To find the answer, the researchers used CRISPR gene-editing technology to remove the CARDIB gene and then exposed the modified sea anemones to viral threats.
The outcome was unexpected.
Instead of becoming better at fighting viruses without the suppressive protein, the genetically modified animals became significantly more vulnerable. Viruses multiplied more easily, antiviral defenses failed to activate properly, and the sea anemones lost much of their ability to resist infection.
According to Sharoni, the findings were the opposite of what the researchers anticipated.
“The results were completely counterintuitive,” Sharoni said. “Although CARDIB acts as a brake on the immune system under normal conditions, that brake turns out to be essential for mounting an effective antiviral response.”
The results indicate that sea anemones use an antiviral pathway that is fundamentally different from the one found in humans, despite employing molecular components that closely resemble those in vertebrate immune systems.
Testing the Discovery Beyond the Laboratory
The researchers wanted to determine whether the newly discovered immune pathway mattered only under controlled laboratory conditions or also helped sea anemones survive in their natural environment.
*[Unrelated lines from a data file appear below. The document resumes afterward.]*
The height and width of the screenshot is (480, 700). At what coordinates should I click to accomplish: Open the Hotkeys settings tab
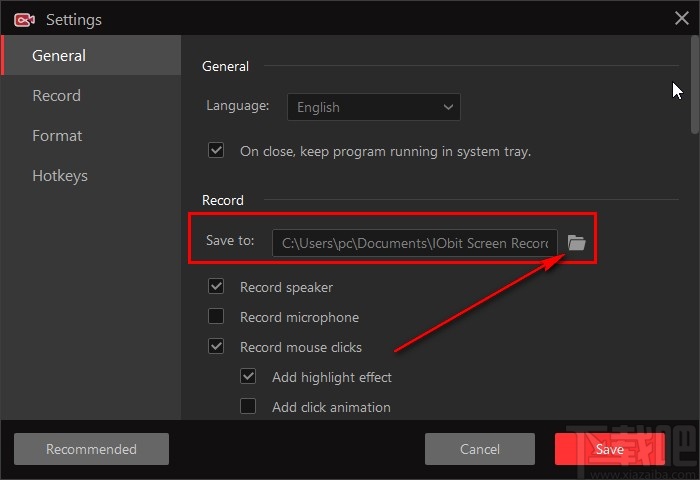[x=60, y=176]
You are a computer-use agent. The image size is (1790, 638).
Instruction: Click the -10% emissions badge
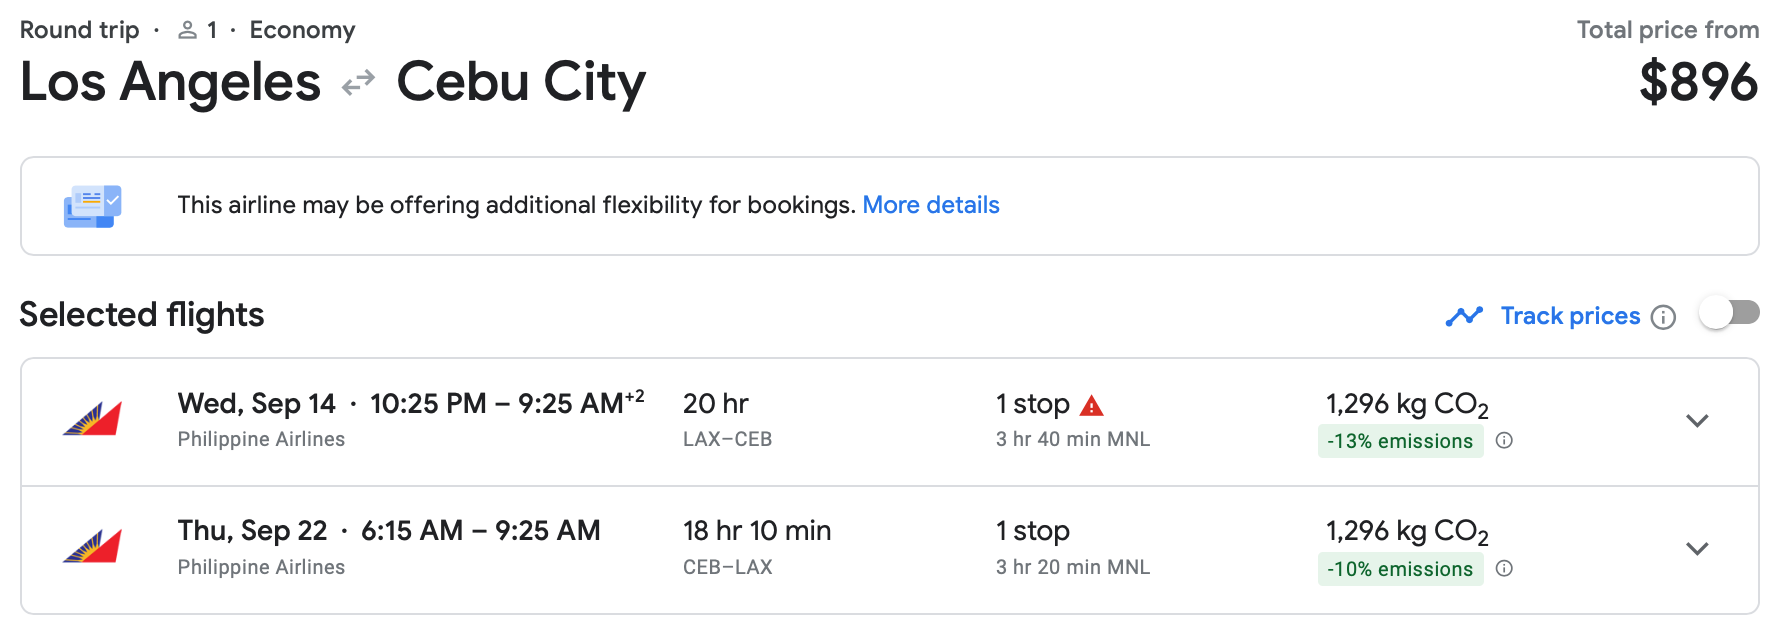click(1399, 569)
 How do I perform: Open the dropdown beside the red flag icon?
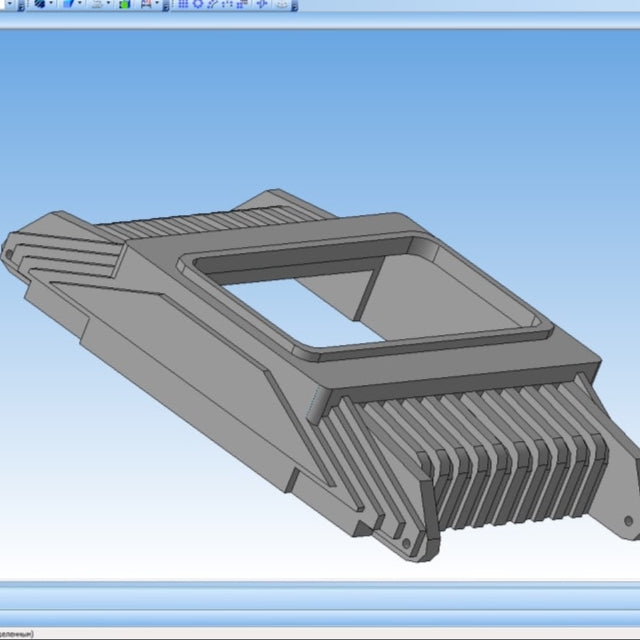click(x=157, y=4)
To answer that question, genetically modified sea anemones were transferred from laboratory aquaria to outdoor marine mesocosms supplied with natural estuarine water in South Carolina. This exposed the animals to the diverse viruses and microorganisms they would normally encounter in nature.
The differences quickly became apparent.
Within days, sea anemones lacking CARDIB and related antiviral genes accumulated substantially more viruses than normal animals. The natural environment also revealed that one immune gene, which appeared only moderately important in laboratory experiments, played a much more significant role when the animals faced real-world viral exposure.
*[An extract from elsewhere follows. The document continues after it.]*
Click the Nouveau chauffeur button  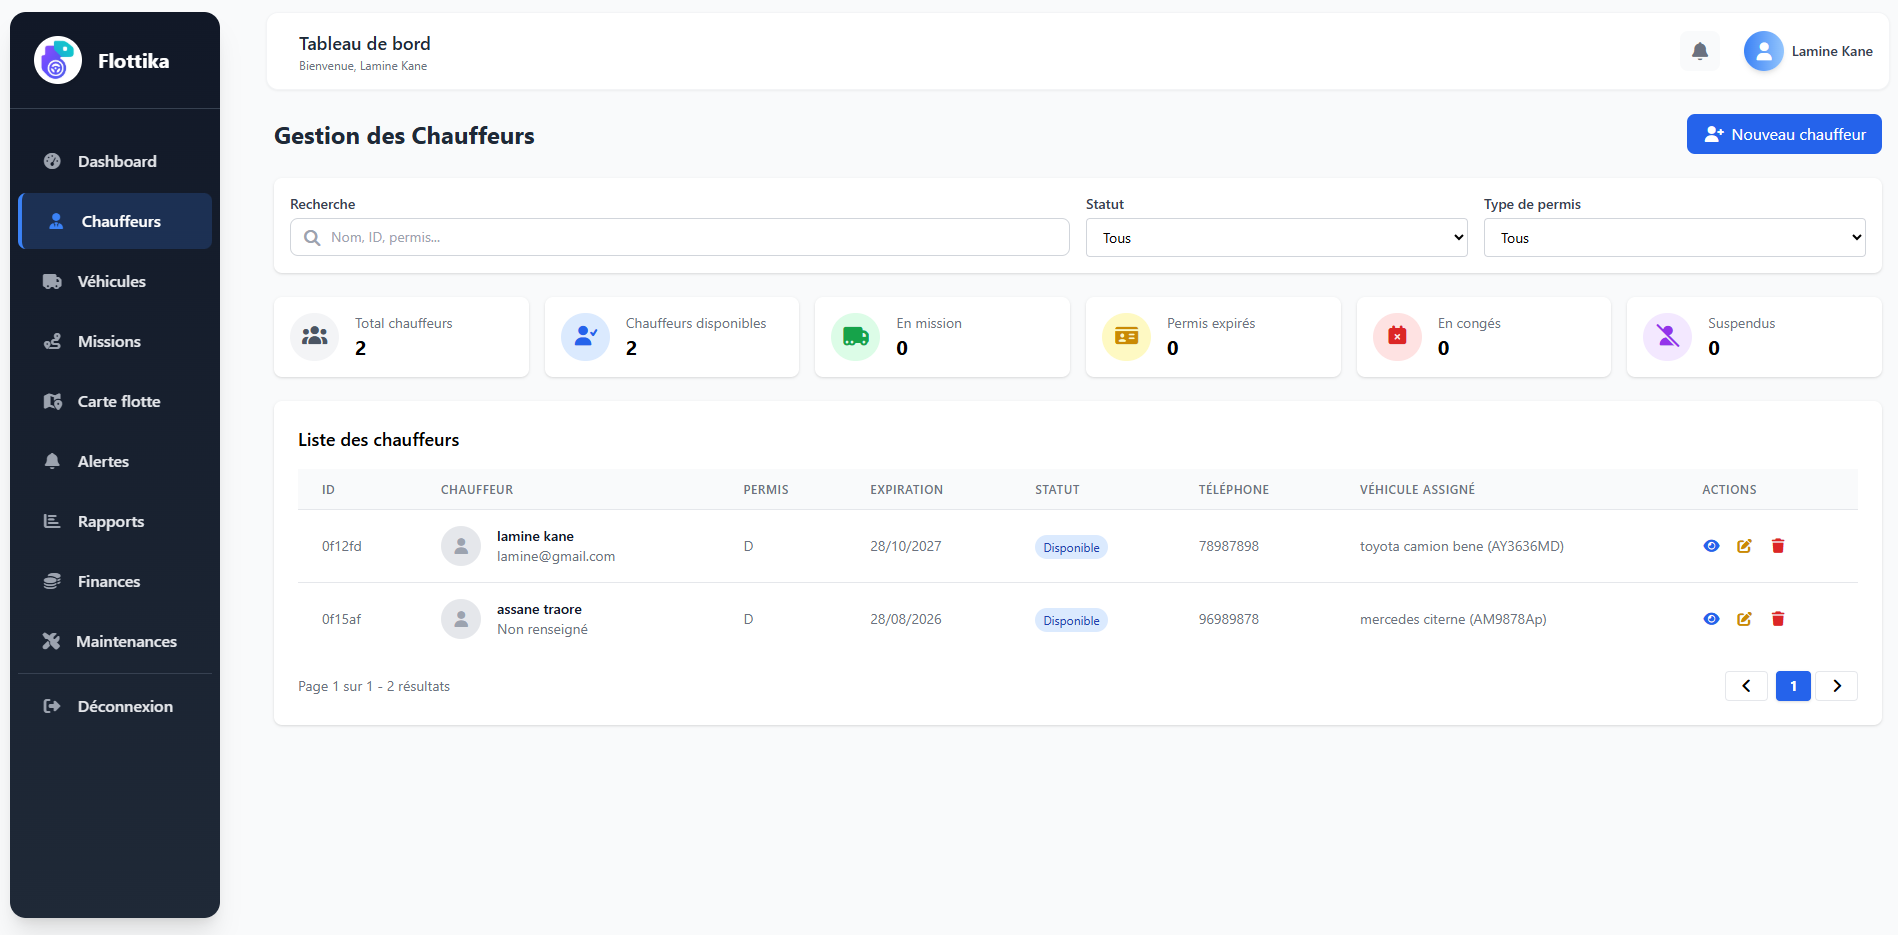point(1783,134)
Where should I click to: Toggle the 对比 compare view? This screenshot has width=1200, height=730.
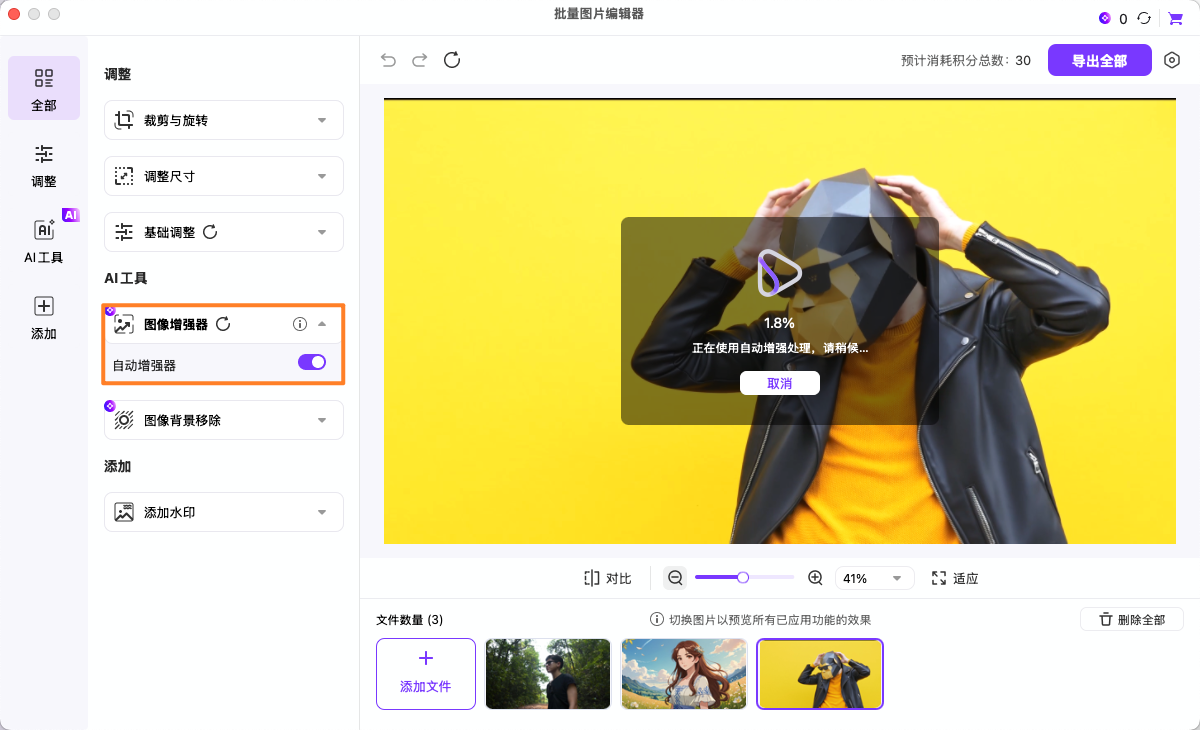pyautogui.click(x=608, y=578)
“This demonstrated that the pathway we discovered is not simply a laboratory phenomenon,” Moran said. “It plays a crucial role in helping these animals cope with the viral challenges they face in nature.”
The outdoor experiments strengthened the researchers’ conclusion that this antiviral mechanism functions under natural conditions and is vital for protecting sea anemones from infection.
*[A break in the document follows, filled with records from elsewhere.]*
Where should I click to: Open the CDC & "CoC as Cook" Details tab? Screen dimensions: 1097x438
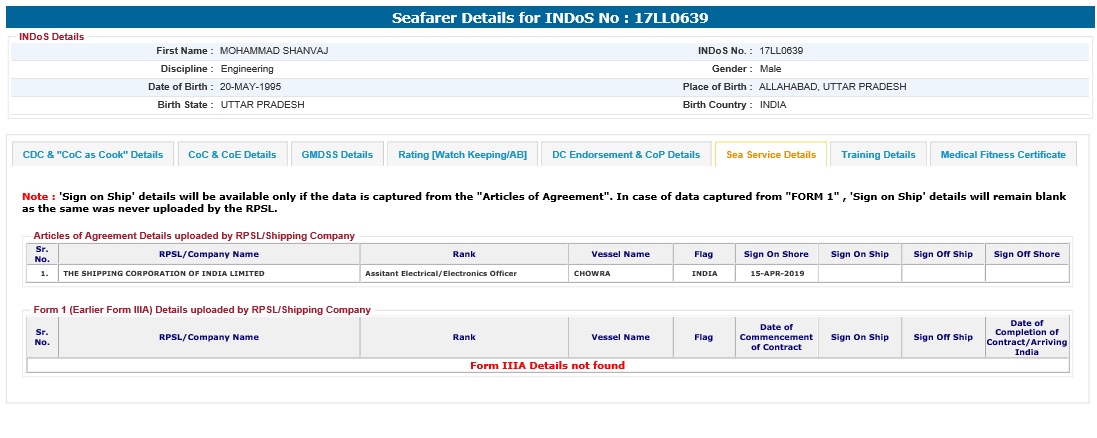tap(93, 155)
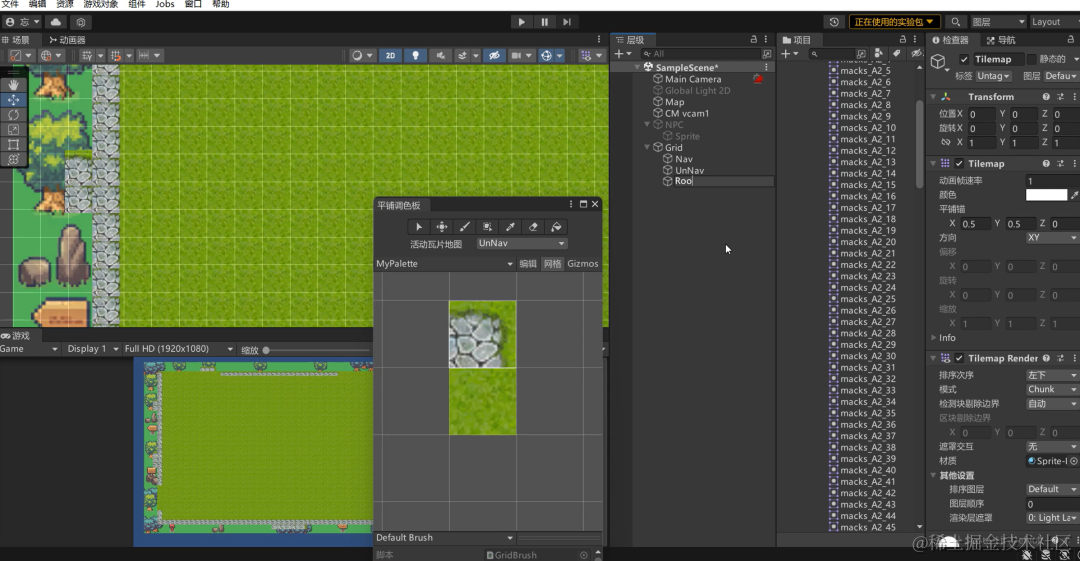
Task: Open the white Tilemap color swatch
Action: click(x=1046, y=195)
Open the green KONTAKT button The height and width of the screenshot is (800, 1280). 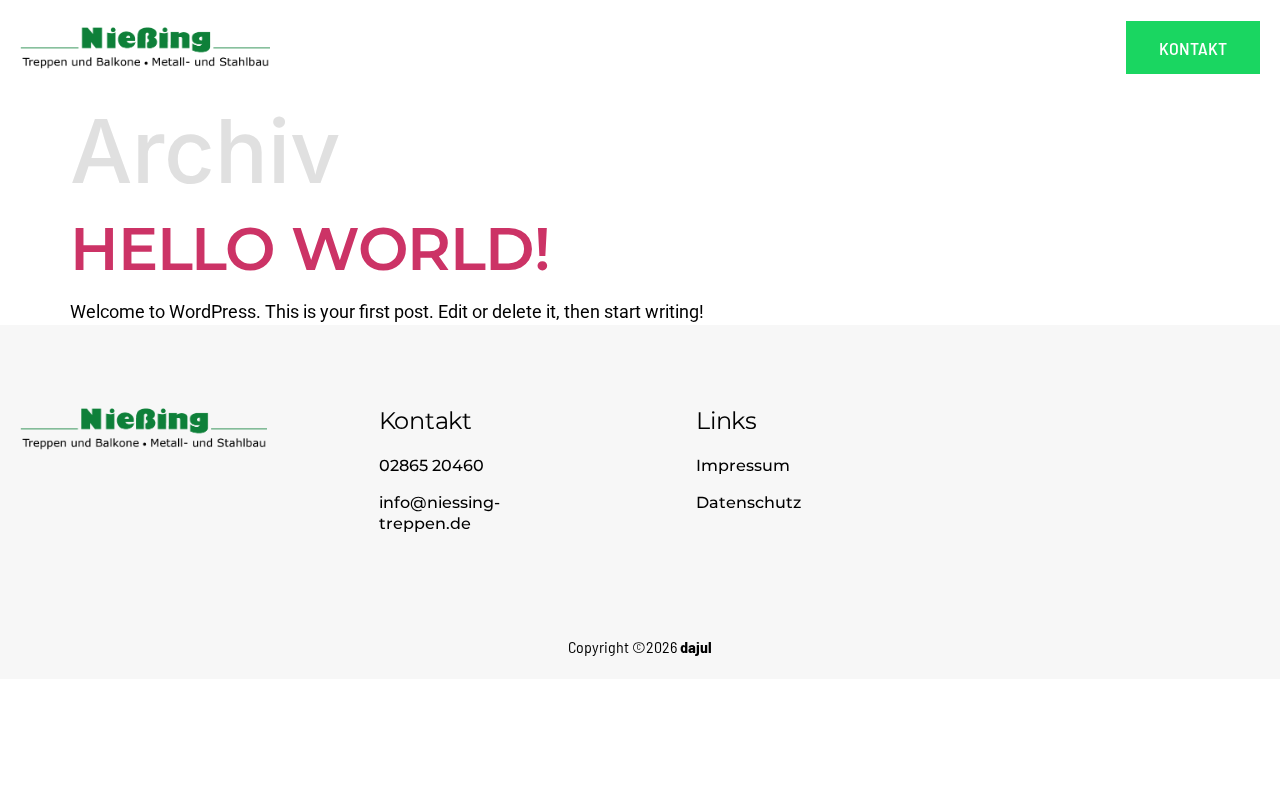pos(1193,48)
More Than One Evolutionary Solution
The findings suggest that evolution did not preserve a single universal blueprint for antiviral immunity across the animal kingdom.
Instead, different evolutionary lineages may have developed distinct molecular solutions to the same biological challenge: recognizing viruses and preventing them from spreading.
Although humans and sea anemones both require effective defenses against viral infections, the new study shows those defenses can be organized in fundamentally different ways, even when they involve proteins with striking structural similarities.
The discovery also underscores the scientific value of studying organisms beyond traditional laboratory models. Ancient animals such as sea anemones can preserve evolutionary innovations that remain hidden when research focuses primarily on humans, mice, and other familiar species.
As researchers continue exploring the diversity of life, they are finding that evolution has produced a wider range of biological solutions than previously recognized.
Why This Matters
This discovery reshapes scientists’ understanding of how antiviral immunity evolved. Rather than following a single conserved pathway throughout animal history, the evidence suggests that different animal groups developed their own molecular strategies for defending against viruses.
By revealing that a protein resembling the human immune protein MAVS performs the opposite function while remaining essential for antiviral protection, the study demonstrates that similar biological building blocks can be organized in dramatically different ways. The findings highlight the importance of studying ancient animals to uncover evolutionary innovations that cannot be seen by examining traditional biomedical models alone, offering a broader picture of how life has adapted to one of its oldest and most persistent threats.